To-do list –
A. Answer these questions from the muDM provenance page:
(i) Which package includes the optional Rust acceleration extension?
(ii) Which three run details are given as examples of what free-form property dictionaries can capture?
(iii) How many objects make up the provenance model, and from which module can they be imported?
B. Continue the page on muDM provenance from its last sentence.

Provenance & Traceability¶
muDM lets you attach a structured, machine-readable record of where your features came from — the workflows that produced them and the files (artifacts) involved — and link those records back to specific features and fields. This page shows you how to build provenance, attach it to a feature collection, and validate the result.
Two packages, one ecosystem
mudm— this package: the core data model (Pydantic v2). It is pure Python with no compiled component. Providesmudm.MuDM,mudm.model,mudm.tilemodel,mudm.transforms,mudm.layout, and the provenance models.mudm-tools— a separate package (import namemudm_tools) with the processing pipelines, tiling engines, and format converters, plus an optional Rust acceleration extensionmudm_tools._rs. Its documentation lives at https://novagenresearch.github.io/mudm-tools/.
New to the core model? Start with Getting Started and the Core data-model API. Provenance is generated automatically when mudm-tools pipelines produce processed or tiled outputs — see its 2D tiling, 3D tiling, and converters guides.
Why provenance¶
GeoJSON gives you a robust way to represent spatial features, but it has no standard mechanism for tracing data provenance — the workflows and processing steps that generate or modify those features. muDM adds an optional provenance member to a feature collection to bridge that gap.
This stays fully backward compatible: any GeoJSON document is still valid muDM, and a muDM document with provenance is still valid GeoJSON (the extra member is simply foreign to plain GeoJSON readers). You only pay for the complexity you use — a single artifact is enough, and you can grow up to nested workflow collections when you need them.
The model is built around four goals:
- Workflow integration — link muDM features to the analytical workflows that produced them, for reproducibility and transparency.
- Flexible run tracking — capture run details (operator, duration, parameters) via free-form property dictionaries.
- Workflow and artifact linking — reference the specific workflows and files involved, giving a complete view of data processing.
- Scale to the use case — from one standalone artifact up to nested collections of workflows.
Model at a glance¶
The provenance model is composed of six objects, all importable from mudm.provenance:
| Object | Purpose |
|---|---|
Workflow |
A single workflow, optionally with nested sub-workflows and one execution record. |
WorkflowCollection |
Several workflows that together contributed to the features. |
WorkflowProvenance |
A single execution of a workflow, with run properties and output artifacts. |
Artifact |
A single file or directory (a uri), with links back to muDM features. |
ArtifactCollection |
A collection of artifacts. |
MuDMLink |
A traceability link from an artifact to a muDM feature (and optionally a field). |
Any of Workflow, WorkflowCollection, Artifact, or ArtifactCollection may serve as the top object of the provenance member on a feature collection. The MuDMFeatureCollection carries it as an optional member typed Optional[Union[Workflow, WorkflowCollection, Artifact, ArtifactCollection]]; the validator selects the correct object from its type discriminator ("Workflow", "WorkflowCollection", "Artifact", or "ArtifactCollection").

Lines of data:
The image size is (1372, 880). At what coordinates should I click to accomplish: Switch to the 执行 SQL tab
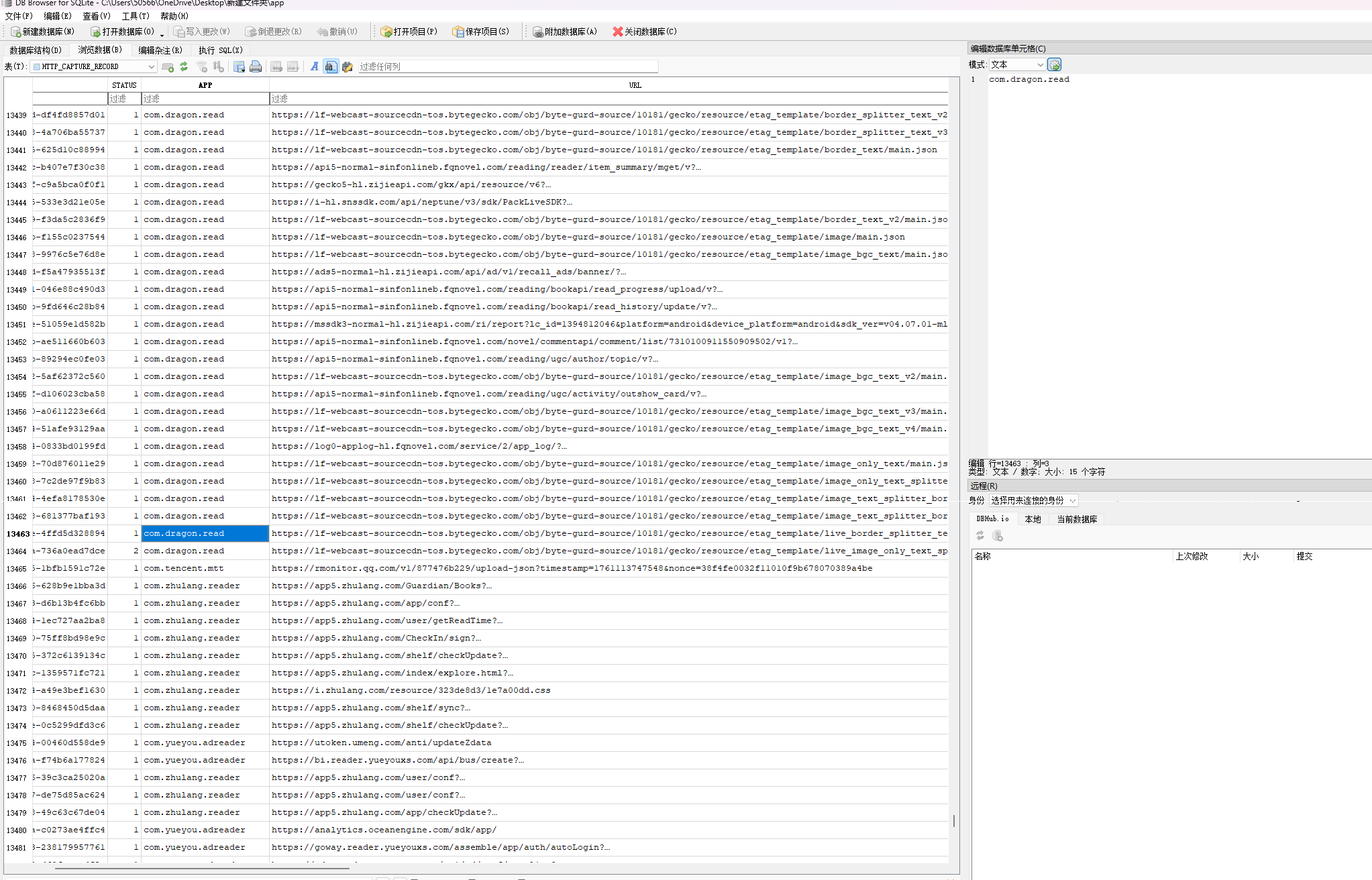[x=220, y=50]
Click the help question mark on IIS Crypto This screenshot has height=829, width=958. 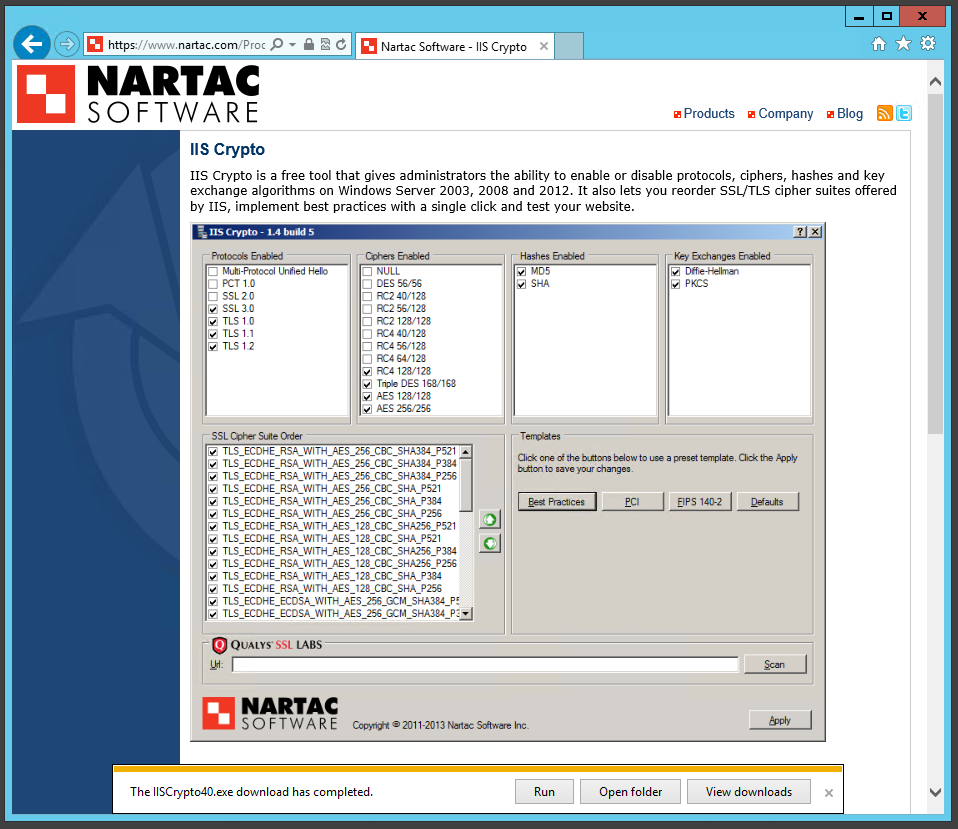[799, 231]
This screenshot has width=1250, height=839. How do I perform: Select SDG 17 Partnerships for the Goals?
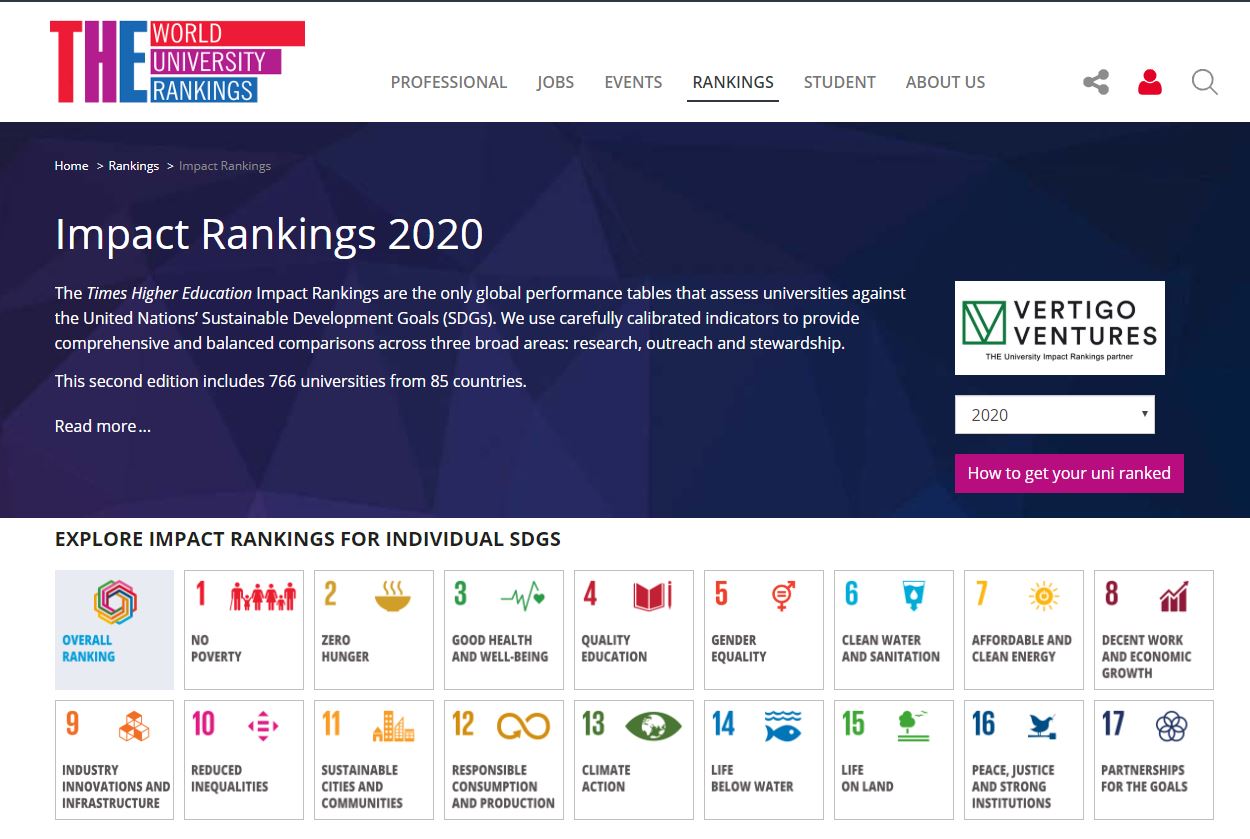(1153, 760)
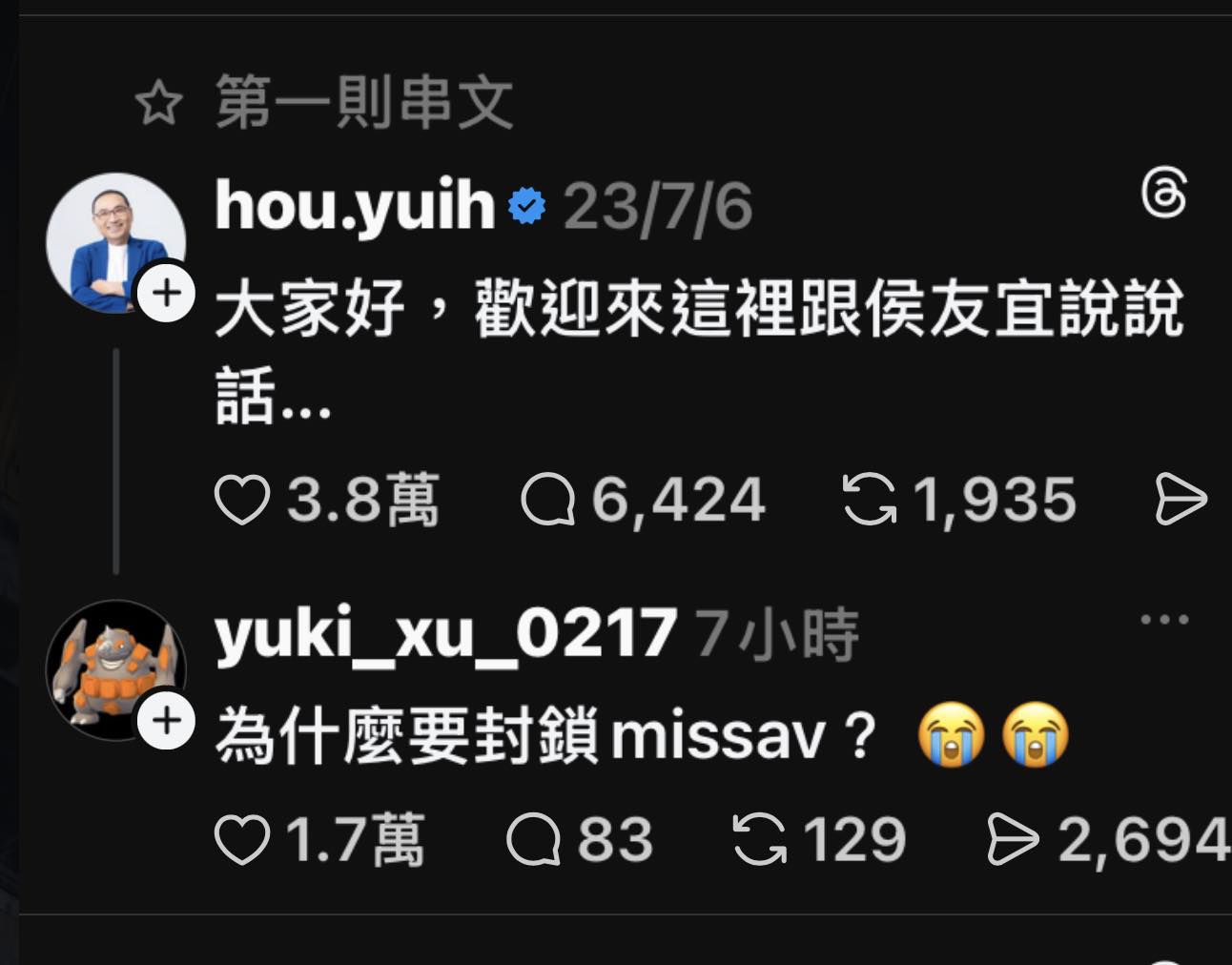Repost the hou.yuih thread with 1,935 reposts
Screen dimensions: 1232x965
[x=870, y=500]

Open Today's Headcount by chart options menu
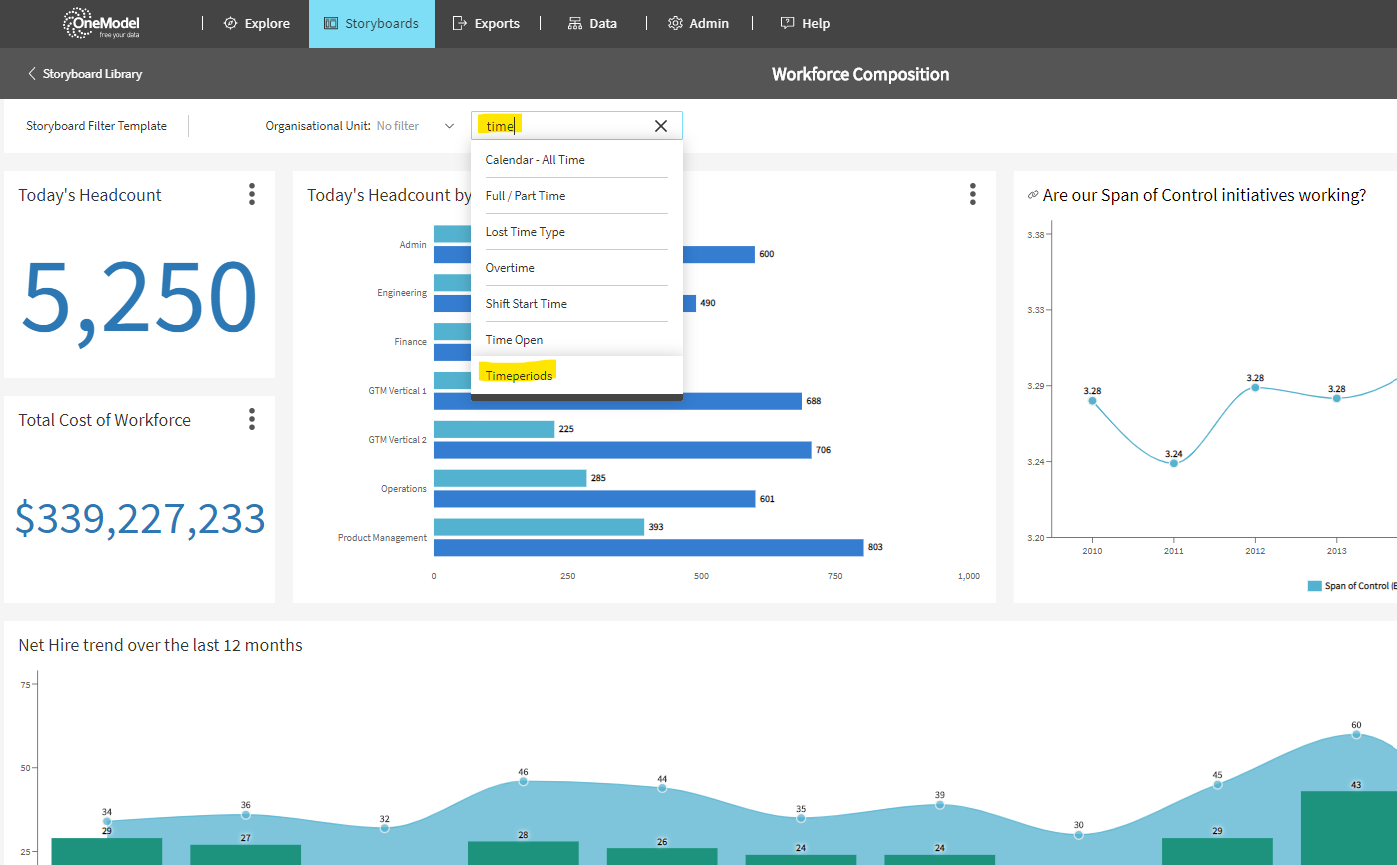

Per-task outputs –
A.
(i) mudm-tools (import name mudm_tools), whose extension is mudm_tools._rs.
(ii) Operator, duration, and parameters.
(iii) Six objects, importable from mudm.provenance.

B.
The traceability link¶
MuDMLink connects an artifact back to the muDM feature(s) it pertains to:
| Field | Type | Required | Description |
|---|---|---|---|
mudmId |
str or list[str] |
yes | The id of one or more muDM features this artifact relates to. |
mudmField |
str |
no | The specific field within the feature that is pertinent. |
If mudmField is omitted, the entire muDM feature is considered pertinent.
mudmId, not mudmTd
The field is spelled mudmId (an I, as in identifier). It accepts either a single id string or a list of id strings.
Field reference¶
| Field | Type | Required | Notes |
|---|---|---|---|
type |
"Artifact" |
yes | Literal discriminator. |
id |
str |
no | Optional identifier for the artifact. |
uri |
str |
yes | Location of the file or directory, e.g. file://path/to/image.tif. |
properties |
dict[str, str \| float \| int] |
no | Free-form metadata. |
mudmLinks |
list[MuDMLink] |
yes | Links back to the muDM features the artifact pertains to. |
| Field | Type | Required | Notes |
|---|---|---|---|
type |
"ArtifactCollection" |
yes | Literal discriminator. |
artifacts |
list[Artifact] |
yes | The contained artifacts. |
| Field | Type | Required | Notes |
|---|---|---|---|
type |
"Workflow" |
yes | Literal discriminator. |
id |
str |
no | Optional identifier for the workflow. |
properties |
dict[str, str \| float \| int] |
no | Descriptive metadata. |
subWorkflows |
list[Workflow] |
no | Nested workflows. |
workflowProvenance |
WorkflowProvenance |
no | A single execution record. |
| Field | Type | Required | Notes |
|---|---|---|---|
type |
"WorkflowProvenance" |
yes | Literal discriminator. |
properties |
dict[str, str \| float \| int] |
no | Run details: operator, duration, parameters. |
outputArtifacts |
Artifact \| ArtifactCollection |
no | What the run produced. |
| Field | Type | Required | Notes |
|---|---|---|---|
type |
"WorkflowCollection" |
yes | Literal discriminator. |
workflows |
list[Workflow] |
yes | The contained workflows. |
Use camelCase field names
On the wire, the fields are subWorkflows, workflowProvenance, outputArtifacts, mudmLinks, mudmId, and mudmField. Because the optional fields default to None, a document using snake_case keys like sub_workflows will still validate — but those values are silently dropped rather than parsed. Always use the camelCase spellings shown above.
A feature collection with a single artifact¶
The simplest form of provenance: one Artifact recording the source image, linked to a feature via mudmLinks. Validate it exactly as the test suite does, with MuDM.model_validate(...).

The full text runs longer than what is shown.